---- STUDY MATERIAL

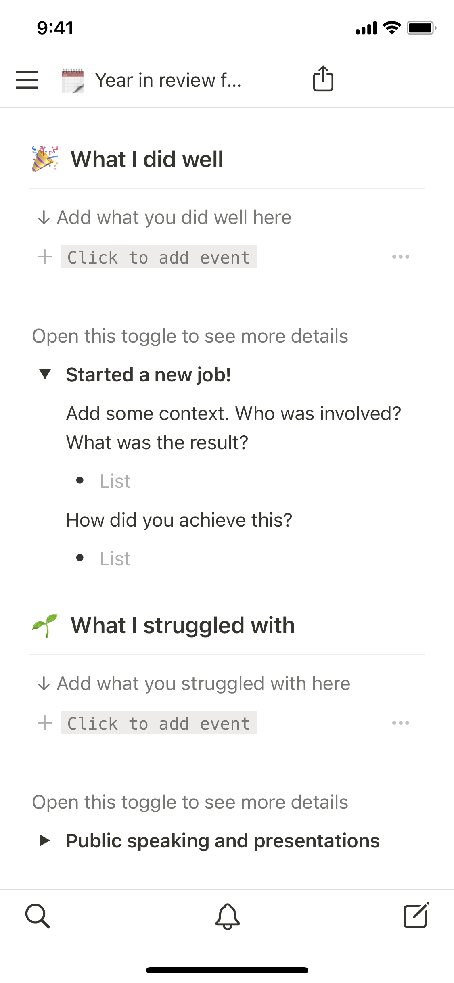Tap the plus icon under What I struggled with
The width and height of the screenshot is (454, 983).
click(45, 723)
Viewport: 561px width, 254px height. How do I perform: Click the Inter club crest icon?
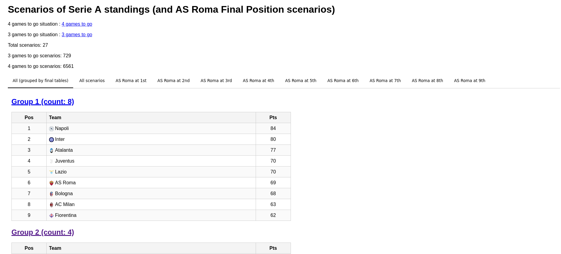tap(51, 140)
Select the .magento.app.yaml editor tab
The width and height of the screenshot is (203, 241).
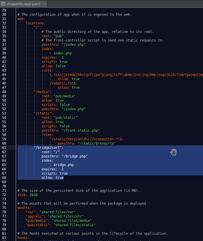(x=23, y=3)

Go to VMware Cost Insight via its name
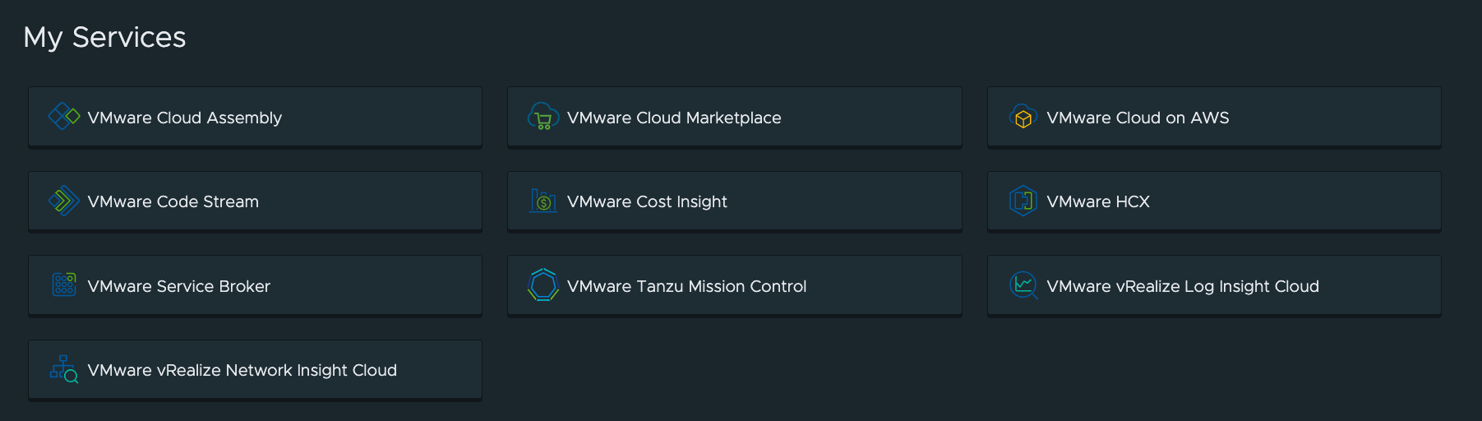tap(647, 201)
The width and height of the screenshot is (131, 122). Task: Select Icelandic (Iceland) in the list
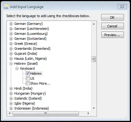tap(28, 98)
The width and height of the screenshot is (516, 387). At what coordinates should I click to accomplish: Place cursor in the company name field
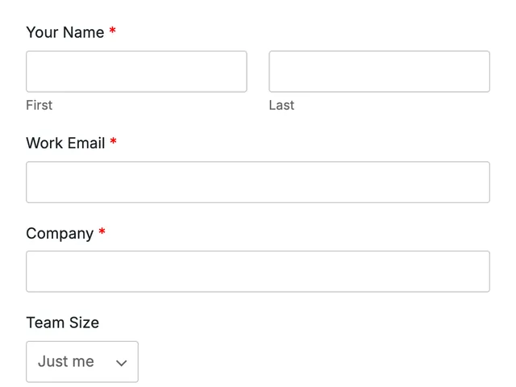click(x=258, y=272)
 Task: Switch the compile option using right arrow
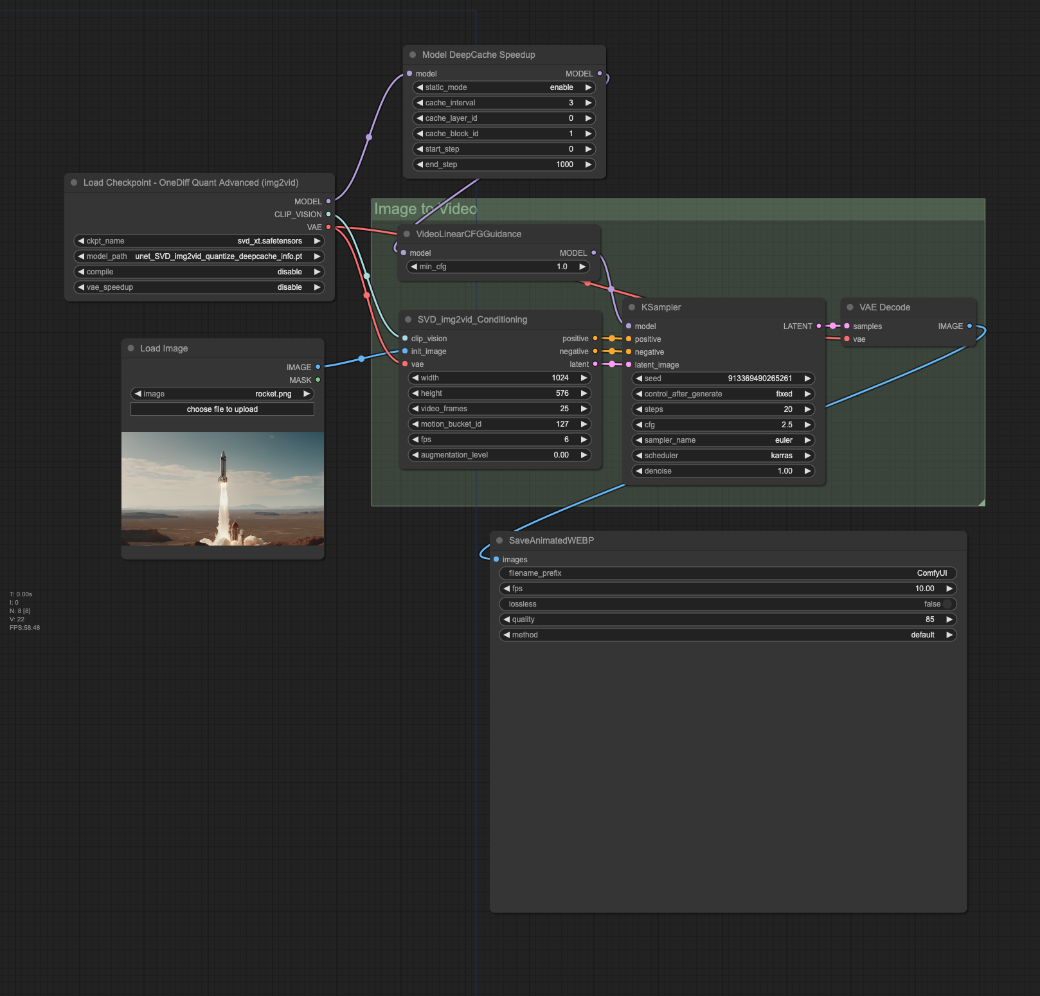317,272
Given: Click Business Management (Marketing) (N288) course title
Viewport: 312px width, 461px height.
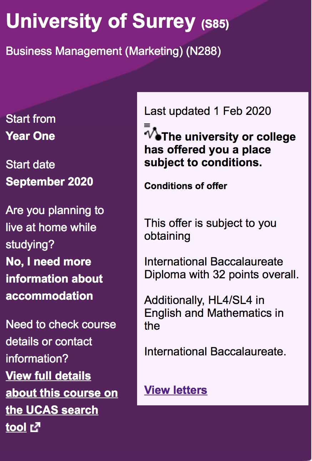Looking at the screenshot, I should [x=114, y=51].
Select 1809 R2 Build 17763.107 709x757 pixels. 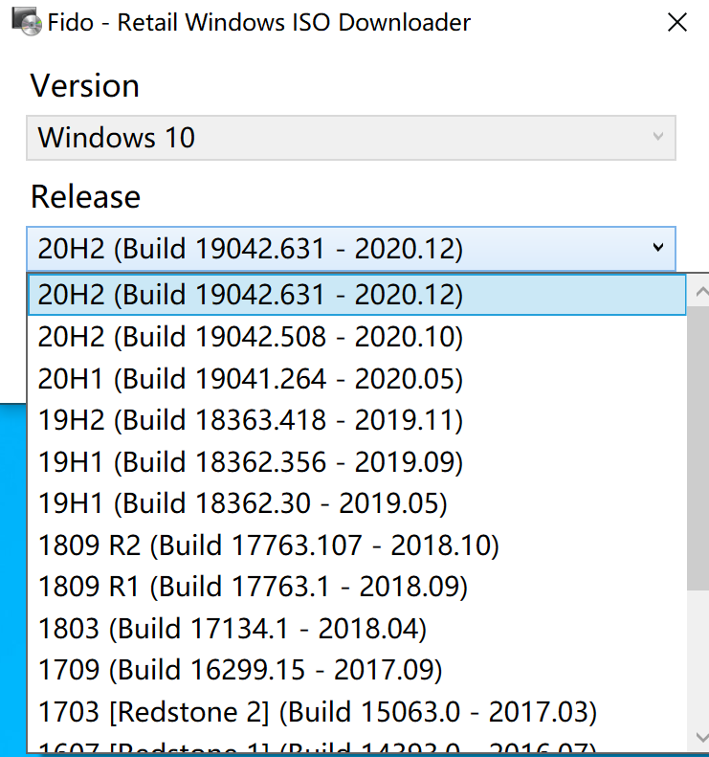(357, 545)
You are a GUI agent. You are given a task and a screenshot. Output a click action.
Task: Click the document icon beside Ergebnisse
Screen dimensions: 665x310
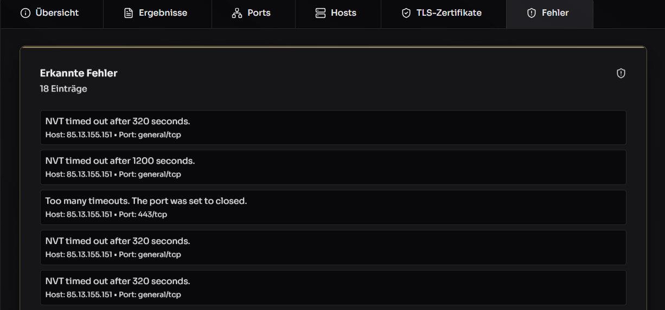[129, 13]
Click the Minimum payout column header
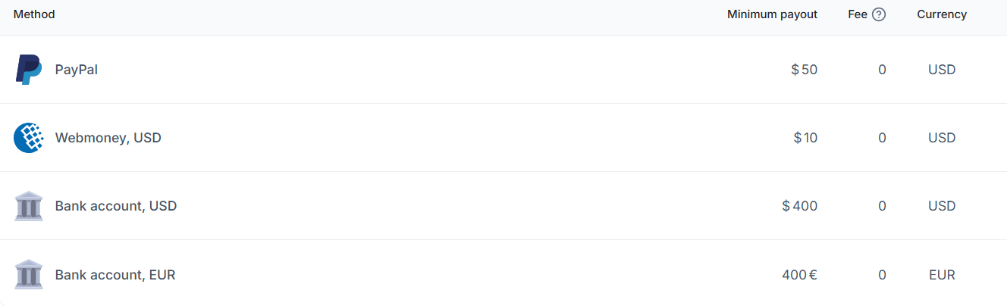This screenshot has height=306, width=1007. pyautogui.click(x=772, y=14)
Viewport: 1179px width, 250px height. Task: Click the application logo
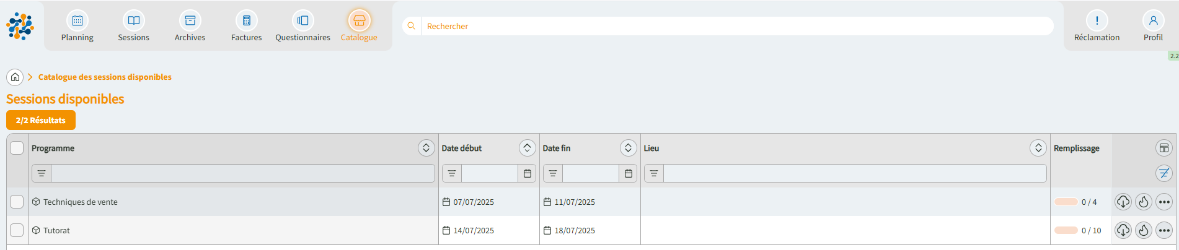pyautogui.click(x=20, y=26)
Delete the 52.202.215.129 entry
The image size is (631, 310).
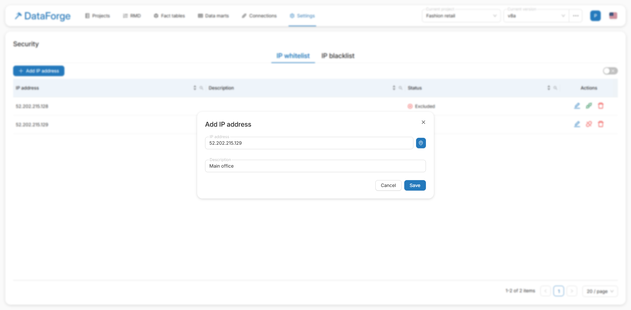(x=601, y=124)
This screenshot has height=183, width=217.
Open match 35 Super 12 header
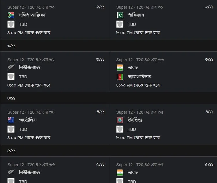[140, 112]
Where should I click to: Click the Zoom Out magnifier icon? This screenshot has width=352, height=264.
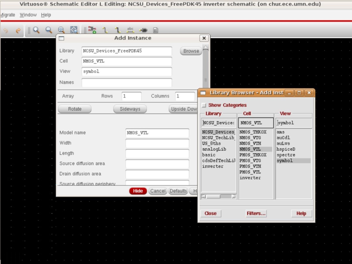click(48, 30)
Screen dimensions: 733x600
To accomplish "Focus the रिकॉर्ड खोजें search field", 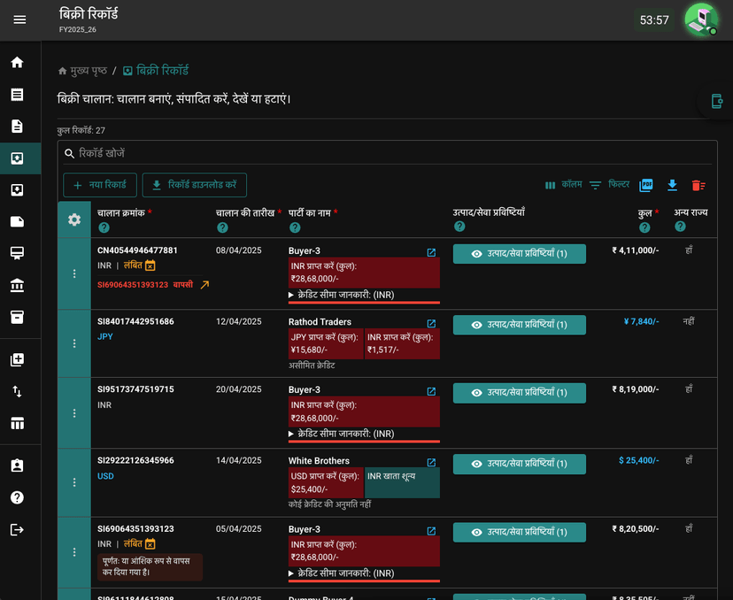I will tap(387, 153).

--------

WORK REQUEST: What you need to produce is an exact copy of the entries above, limited to the lines from the one with "The width and height of the screenshot is (131, 122)." up to and including the one with "Given: Click Business", without pictures.

EXERCISE OUTPUT:
The width and height of the screenshot is (131, 122). Task: Select Icelandic (Iceland) in the list
tap(28, 98)
The width and height of the screenshot is (516, 387). At what coordinates should I click to accomplish: Place cursor in the company name field
click(x=258, y=272)
 Task: Switch the compile option using right arrow
317,272
Given: Click Business Management (Marketing) (N288) course title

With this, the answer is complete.